From the forum thread on the Ranger engine swap, name each part the original poster says was tested in the spark circuit.

Reading passage ▸
------------------------------------------------------------------------
# 1989 Ranger 2.9 to 4.0 engine swap wiring issuess



## jdmechanic001 (Aug 28, 2008)

I just installed a 4.0ltr in place of my 2.9 in my 89 Ranger. The motor came from a 92 explorer but the wiring for both the engine and engine compartment came from a 91 Ranger as well as the computer. I chose the 91 wiring because it was almost the same as my 89 wiring except for the engine harness because the 4.0 is different set up than the 2.9. I have everything hooked up and I tried starting but after a few little issues I get fuel and everything works but I HAVE NO SPARK. This is driving me crazy I have tested everything in that circuit including the crank position sensor and edis module along with the coil pack and everything is good and getting voltage. Is there something I'm missing or some wiring issue that I'm not aware of. Any help would be great. 

Thanks
T.J


----------



## mack1 (Nov 27, 2007)

Hi T.J. and welcome to TSF :wave:

Do you have any wiring diagrams for the 91? If so please post them and maybe someone can give some suggestions. 

If you don't know how to post a print, please read this link:
http://www.techsupportforum.com/content/Software/Articles/151.html

Best regards,
Mack1


----------



## dcraker (Jan 15, 2008)

I can't help but wonder if there is something different in the wiring harness from the Ranger to the Explorer, I know they use the same motor, but could there be something that is missing?
I have a 1991 Explorer, and I put in a 1992 Explorer motor, the only thing that I had to change out was the Fuel Pressure Regulator and the lines up to the fender well cover. Then I had to force feed some gas in the intake manifold by way of the Cruise Control vacuum area, then it finally started and was able to run on it's own.

I will look in my books and see if I can see a difference
But this I would like to know
Did you keep any of the wiring harness for the engine from the 2.9?
AFAIK, 1991 thru 1994 has pretty much the exact same setup for the engine compartment, they were all the same motor. It wouldn't have hurt to keep the 1992 harness if it was possible
Have you gone back to look at the 92 harness and account for all the connectors?


----------



## jdmechanic001 (Aug 28, 2008)

Thanks for all the help. I did get the truck running. It turned out to be a couple bad wire connections and a bad eec relay. Thanks all !


----------



## mack1 (Nov 27, 2007)

Hi T.J.,

Great job. Glad you got it working.

Best regrads,
Mack1


----------
------------------------------------------------------------------------
Entries supplied ▸

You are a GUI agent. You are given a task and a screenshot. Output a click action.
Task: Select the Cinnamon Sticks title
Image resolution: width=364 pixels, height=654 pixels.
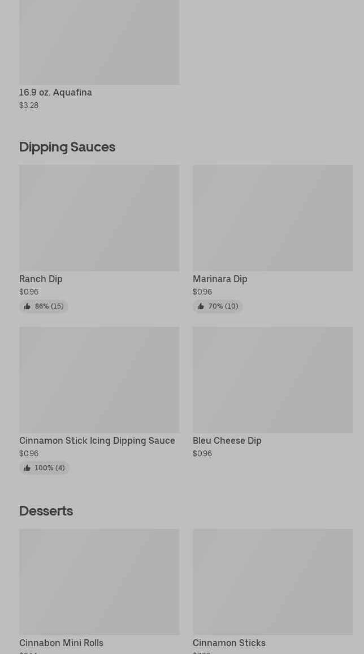pyautogui.click(x=229, y=643)
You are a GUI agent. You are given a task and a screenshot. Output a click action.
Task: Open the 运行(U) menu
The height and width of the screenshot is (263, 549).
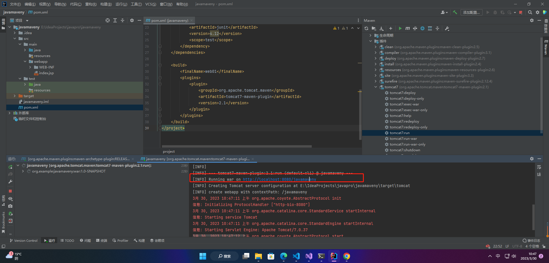pos(121,4)
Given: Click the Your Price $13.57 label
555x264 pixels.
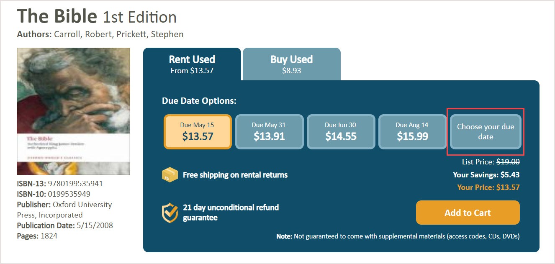Looking at the screenshot, I should (488, 187).
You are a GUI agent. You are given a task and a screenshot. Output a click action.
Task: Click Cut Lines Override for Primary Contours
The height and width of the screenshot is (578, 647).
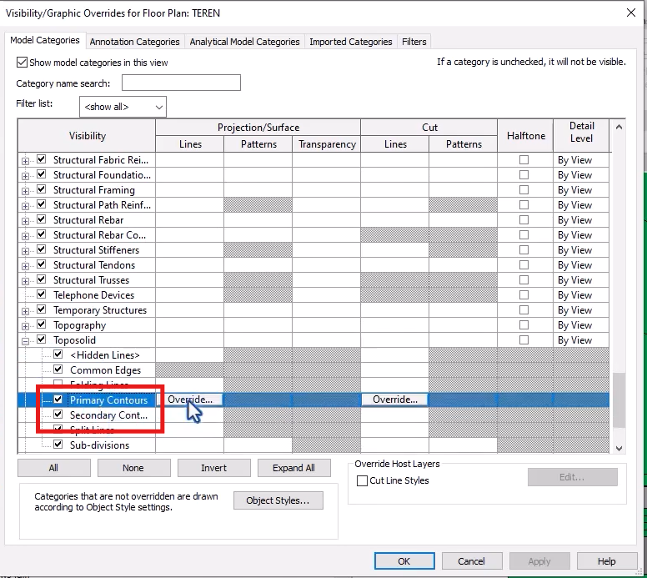(395, 400)
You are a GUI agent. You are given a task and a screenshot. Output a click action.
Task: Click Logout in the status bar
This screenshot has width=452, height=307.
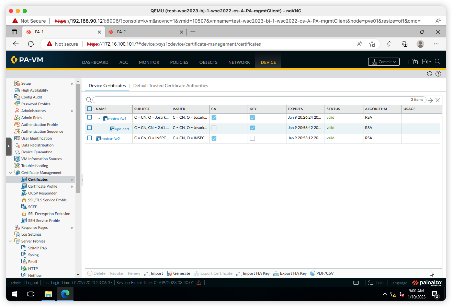coord(32,283)
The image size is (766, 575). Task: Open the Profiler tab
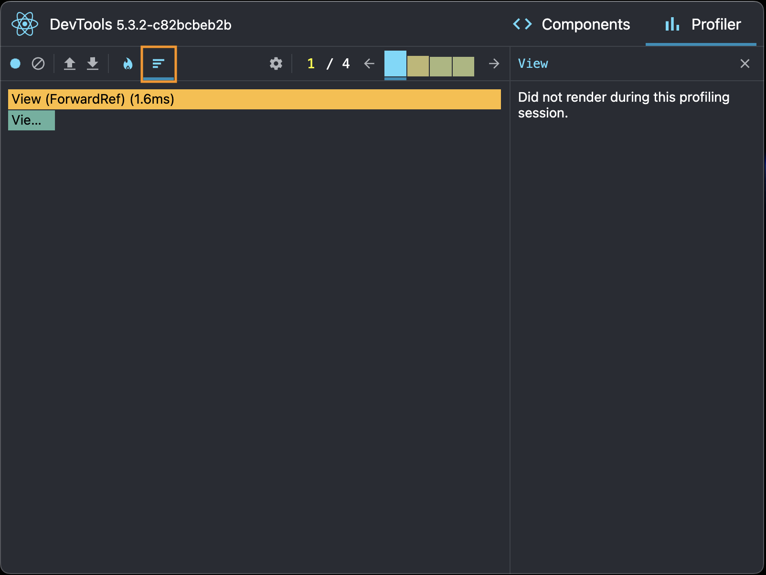click(703, 24)
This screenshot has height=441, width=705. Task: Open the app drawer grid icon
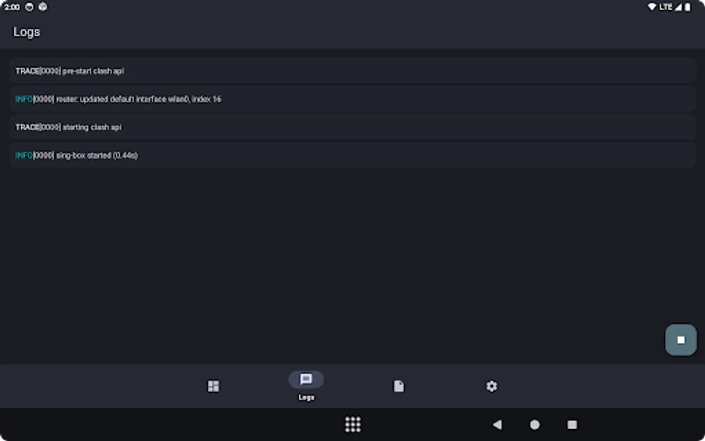353,425
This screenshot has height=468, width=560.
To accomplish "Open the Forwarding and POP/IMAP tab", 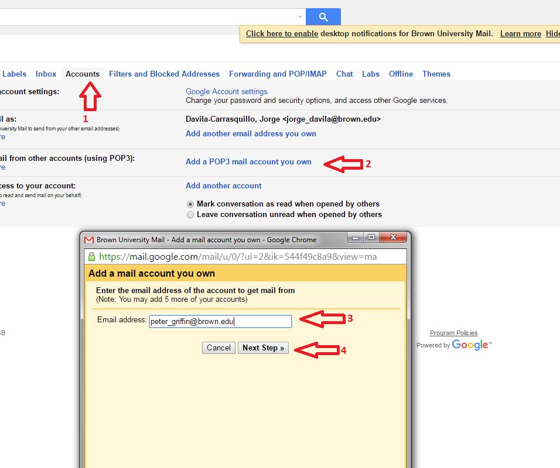I will [x=278, y=74].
------------------------------------------------------------------------
Answer to this exercise ▸
- crank position sensor
- edis module
- coil pack